Single by Gary U.S. Bonds

from the album On the Line
- B-side: "Bring Her Back"
- Released: June 1982
- Length: 2:53
- Label: EMI America
- Songwriter: Bruce Springsteen
- Producer: Bruce Springsteen

Gary U.S. Bonds singles chronology
| "It's Only Love" (1981) | "Out of Work" (1982) | "Soul Deep" (1982) |

= Out of Work (song) =

"Out of Work" is a 1982 song by American singer Gary U.S. Bonds, from his album On the Line. The song was written by Bruce Springsteen and became a moderate hit in the United States.
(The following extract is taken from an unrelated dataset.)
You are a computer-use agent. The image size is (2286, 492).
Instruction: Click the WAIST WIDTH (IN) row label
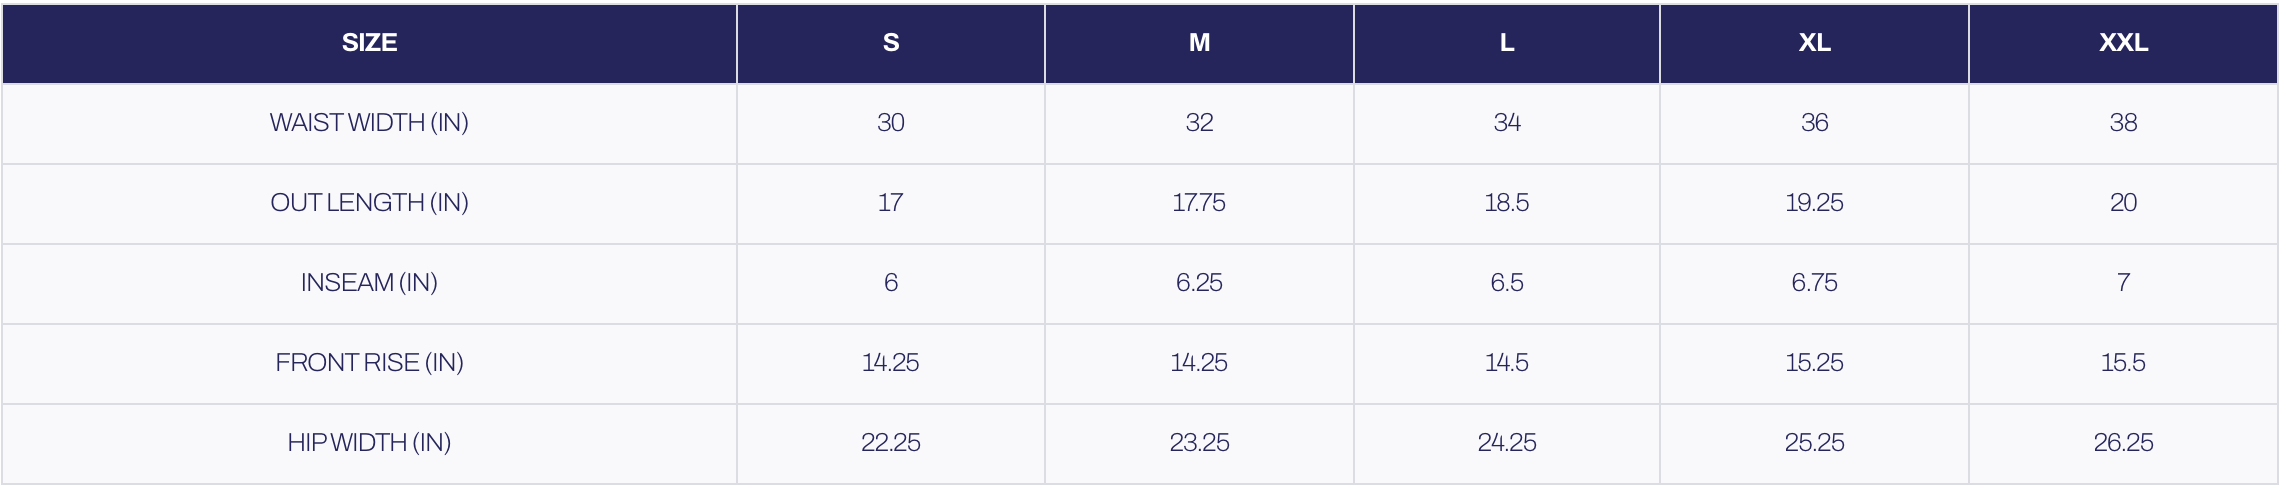point(369,123)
In 2020, Bonds released an online version of the song tailored to the COVID-19 pandemic.

== Chart performance ==
"Out of Work" reached No. 21 on the Billboard Hot 100 in August 1982. It also reached No. 10 on the Billboard Rock Tracks chart and No. 82 on the R&B chart. In Canada, the song reached #22.

==Reception==
Writing in The Boston Phoenix, Sally Cragin said that "Out of Work harkens most conventionally to early protest song history. With a spirited lift-your-burdens R&B beat, the song has an admirable plainspokedness. -- Bonds isn't angry so much as energized."